Directions for this task - Please collect every line of the records below that contains the word "selector", copying each one in full.

-- Begin Data excerpts --

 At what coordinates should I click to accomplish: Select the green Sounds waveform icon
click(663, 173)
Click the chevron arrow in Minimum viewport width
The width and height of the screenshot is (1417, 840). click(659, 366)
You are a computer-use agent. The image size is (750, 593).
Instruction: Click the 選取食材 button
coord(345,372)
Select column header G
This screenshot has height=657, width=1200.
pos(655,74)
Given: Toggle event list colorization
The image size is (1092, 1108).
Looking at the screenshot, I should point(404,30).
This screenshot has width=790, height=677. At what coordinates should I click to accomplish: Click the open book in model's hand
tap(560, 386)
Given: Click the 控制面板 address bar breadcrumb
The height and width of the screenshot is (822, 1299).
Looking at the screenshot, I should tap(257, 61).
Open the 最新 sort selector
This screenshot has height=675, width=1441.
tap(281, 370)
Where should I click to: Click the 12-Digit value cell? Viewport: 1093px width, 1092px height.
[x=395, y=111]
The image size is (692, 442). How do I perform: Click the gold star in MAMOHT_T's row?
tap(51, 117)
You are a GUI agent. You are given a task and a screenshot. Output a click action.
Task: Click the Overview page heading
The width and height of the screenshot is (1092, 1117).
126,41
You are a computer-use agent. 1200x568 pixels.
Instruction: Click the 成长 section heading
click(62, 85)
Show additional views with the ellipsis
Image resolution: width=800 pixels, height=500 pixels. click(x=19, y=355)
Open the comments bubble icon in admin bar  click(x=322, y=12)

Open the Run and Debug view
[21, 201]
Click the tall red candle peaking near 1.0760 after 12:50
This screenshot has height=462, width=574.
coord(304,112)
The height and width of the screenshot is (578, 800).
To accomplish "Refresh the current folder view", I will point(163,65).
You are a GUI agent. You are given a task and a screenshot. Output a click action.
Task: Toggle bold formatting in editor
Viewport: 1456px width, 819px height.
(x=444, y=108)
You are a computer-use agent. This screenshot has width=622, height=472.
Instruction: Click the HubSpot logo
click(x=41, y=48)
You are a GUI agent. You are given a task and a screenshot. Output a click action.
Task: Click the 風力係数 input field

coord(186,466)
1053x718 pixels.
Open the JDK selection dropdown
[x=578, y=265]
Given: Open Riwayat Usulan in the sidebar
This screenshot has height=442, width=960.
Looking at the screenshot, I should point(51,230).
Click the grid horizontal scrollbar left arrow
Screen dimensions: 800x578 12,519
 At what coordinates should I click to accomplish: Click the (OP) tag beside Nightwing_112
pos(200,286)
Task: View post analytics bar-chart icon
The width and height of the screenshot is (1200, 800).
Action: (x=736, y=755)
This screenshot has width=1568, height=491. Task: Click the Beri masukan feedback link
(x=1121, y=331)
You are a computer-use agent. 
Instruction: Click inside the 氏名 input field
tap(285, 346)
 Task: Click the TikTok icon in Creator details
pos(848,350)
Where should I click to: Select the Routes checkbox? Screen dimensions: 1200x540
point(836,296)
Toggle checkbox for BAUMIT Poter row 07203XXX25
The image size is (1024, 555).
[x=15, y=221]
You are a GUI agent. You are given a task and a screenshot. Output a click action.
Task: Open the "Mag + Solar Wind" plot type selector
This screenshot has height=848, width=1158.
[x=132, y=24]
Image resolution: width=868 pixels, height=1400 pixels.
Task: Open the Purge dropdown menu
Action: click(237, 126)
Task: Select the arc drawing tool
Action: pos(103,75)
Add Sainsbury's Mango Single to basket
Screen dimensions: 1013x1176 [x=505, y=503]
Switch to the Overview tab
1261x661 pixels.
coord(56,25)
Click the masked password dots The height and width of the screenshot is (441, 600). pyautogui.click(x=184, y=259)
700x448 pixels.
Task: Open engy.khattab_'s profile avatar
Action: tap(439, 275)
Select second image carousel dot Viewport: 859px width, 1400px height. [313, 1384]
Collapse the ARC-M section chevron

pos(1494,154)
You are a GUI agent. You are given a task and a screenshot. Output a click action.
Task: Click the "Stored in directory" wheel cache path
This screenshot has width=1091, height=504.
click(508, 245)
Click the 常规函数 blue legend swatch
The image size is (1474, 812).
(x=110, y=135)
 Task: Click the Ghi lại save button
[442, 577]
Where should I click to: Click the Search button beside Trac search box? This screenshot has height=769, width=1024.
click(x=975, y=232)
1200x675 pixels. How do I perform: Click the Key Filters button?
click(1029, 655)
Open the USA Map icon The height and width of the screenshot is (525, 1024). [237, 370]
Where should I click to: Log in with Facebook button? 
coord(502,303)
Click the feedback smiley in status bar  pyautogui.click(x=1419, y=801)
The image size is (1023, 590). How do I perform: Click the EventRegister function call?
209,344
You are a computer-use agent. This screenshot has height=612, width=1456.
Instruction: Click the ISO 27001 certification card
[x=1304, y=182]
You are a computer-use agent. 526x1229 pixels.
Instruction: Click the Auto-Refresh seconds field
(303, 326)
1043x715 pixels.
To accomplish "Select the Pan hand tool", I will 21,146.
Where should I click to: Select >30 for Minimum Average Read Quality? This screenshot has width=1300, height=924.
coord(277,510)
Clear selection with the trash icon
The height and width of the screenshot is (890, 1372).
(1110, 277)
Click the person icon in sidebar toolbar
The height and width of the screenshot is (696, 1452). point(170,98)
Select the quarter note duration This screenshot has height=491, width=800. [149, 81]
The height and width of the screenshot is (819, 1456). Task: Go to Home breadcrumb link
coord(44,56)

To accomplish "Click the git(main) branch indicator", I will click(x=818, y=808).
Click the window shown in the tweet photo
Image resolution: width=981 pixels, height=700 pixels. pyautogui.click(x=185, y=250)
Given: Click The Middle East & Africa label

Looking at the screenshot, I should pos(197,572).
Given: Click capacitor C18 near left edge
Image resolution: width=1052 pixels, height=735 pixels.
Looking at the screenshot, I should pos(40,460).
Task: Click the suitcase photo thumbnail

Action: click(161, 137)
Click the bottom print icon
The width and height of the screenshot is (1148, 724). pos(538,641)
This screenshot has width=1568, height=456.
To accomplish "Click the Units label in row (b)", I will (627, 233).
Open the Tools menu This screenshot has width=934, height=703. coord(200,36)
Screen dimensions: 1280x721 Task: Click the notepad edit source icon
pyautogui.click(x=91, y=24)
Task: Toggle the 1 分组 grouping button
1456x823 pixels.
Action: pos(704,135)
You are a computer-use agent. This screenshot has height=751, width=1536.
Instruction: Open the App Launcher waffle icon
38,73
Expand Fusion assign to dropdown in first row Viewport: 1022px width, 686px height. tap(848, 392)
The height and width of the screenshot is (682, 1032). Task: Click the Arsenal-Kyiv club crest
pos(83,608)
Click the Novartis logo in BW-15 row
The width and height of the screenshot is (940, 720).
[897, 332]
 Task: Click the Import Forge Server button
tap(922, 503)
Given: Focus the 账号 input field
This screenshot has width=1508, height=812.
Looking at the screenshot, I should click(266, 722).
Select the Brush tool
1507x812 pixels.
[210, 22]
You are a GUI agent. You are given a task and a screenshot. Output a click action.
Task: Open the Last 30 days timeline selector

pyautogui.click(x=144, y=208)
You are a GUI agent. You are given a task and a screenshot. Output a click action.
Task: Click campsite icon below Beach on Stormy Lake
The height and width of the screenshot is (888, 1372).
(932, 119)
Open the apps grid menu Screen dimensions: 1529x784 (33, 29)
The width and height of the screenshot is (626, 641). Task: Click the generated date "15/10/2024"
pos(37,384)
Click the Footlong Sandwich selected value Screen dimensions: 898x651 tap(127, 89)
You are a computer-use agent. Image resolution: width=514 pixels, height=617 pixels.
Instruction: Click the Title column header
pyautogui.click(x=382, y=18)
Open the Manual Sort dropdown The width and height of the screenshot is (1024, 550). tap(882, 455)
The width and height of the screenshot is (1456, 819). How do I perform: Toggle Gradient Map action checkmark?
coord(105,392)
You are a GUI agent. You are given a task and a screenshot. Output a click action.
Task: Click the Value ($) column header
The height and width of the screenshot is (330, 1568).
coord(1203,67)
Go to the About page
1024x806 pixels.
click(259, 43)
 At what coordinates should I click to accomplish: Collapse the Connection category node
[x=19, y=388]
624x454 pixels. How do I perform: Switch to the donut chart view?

-- End Data excerpts --

Output -
Open the 最新 sort selector
Task: Open the "Mag + Solar Wind" plot type selector
Task: Open the Last 30 days timeline selector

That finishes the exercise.